Below is a listing from which only part is wanted; return exactly the lines from the one with "Facebook (54, 2494)" up to and including the one with "新北景點免費玩沙玩水【鶯歌陶瓷博物館】豐富有趣陶藝DIY×結合戶外藝術園區的知性旅遊 (84, 218)".
(GIVEN RECORDS begins)
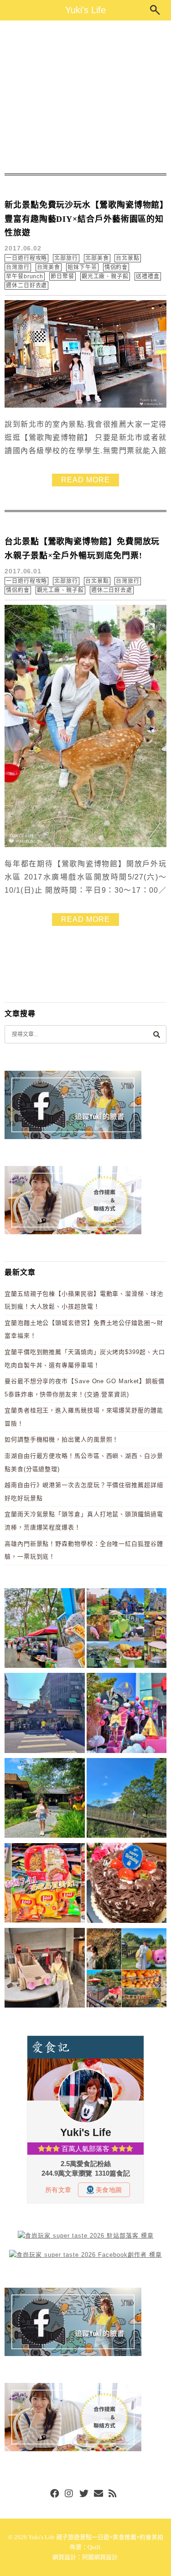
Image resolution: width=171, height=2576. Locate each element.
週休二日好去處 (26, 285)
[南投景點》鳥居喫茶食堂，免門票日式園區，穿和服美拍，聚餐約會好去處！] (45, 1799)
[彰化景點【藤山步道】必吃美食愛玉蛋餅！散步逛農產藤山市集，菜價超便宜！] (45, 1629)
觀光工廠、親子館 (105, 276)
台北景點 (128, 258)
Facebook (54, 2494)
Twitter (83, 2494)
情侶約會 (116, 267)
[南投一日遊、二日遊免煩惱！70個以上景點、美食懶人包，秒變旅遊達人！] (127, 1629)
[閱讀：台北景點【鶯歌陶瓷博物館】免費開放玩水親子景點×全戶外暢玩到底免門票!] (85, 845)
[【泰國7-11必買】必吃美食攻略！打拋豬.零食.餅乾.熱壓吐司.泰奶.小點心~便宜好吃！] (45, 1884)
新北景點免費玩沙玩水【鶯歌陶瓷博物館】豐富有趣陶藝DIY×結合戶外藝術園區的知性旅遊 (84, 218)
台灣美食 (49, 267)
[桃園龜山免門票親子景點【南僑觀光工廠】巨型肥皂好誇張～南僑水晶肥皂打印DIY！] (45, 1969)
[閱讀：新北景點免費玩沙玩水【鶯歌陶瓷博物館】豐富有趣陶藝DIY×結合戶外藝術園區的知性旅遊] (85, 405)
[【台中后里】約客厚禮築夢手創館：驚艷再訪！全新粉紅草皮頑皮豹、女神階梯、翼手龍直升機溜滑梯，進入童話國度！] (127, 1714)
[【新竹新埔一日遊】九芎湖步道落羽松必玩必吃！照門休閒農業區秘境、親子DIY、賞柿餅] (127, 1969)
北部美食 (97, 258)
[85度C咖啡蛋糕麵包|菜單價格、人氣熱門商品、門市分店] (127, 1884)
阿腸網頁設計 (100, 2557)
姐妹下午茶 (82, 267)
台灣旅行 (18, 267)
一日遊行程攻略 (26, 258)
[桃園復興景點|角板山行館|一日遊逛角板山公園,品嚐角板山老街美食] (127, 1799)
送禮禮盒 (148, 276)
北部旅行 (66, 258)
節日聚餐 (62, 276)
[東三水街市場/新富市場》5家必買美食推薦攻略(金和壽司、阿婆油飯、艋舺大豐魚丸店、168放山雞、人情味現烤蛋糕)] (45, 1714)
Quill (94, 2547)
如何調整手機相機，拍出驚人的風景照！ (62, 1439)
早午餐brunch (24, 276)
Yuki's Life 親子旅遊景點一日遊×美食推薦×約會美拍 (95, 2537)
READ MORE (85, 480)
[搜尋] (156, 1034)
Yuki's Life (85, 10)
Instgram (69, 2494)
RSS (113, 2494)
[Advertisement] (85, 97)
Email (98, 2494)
(GIVEN RECORDS ends)
=== TASK RESULT ===
Facebook (54, 2494)
Twitter (83, 2494)
情侶約會 (116, 267)
[南投一日遊、二日遊免煩惱！70個以上景點、美食懶人包，秒變旅遊達人！] (127, 1629)
[閱讀：台北景點【鶯歌陶瓷博物館】免費開放玩水親子景點×全戶外暢玩到底免門票!] (85, 845)
[【泰國7-11必買】必吃美食攻略！打拋豬.零食.餅乾.熱壓吐司.泰奶.小點心~便宜好吃！] (45, 1884)
新北景點免費玩沙玩水【鶯歌陶瓷博物館】豐富有趣陶藝DIY×結合戶外藝術園區的知性旅遊 (84, 218)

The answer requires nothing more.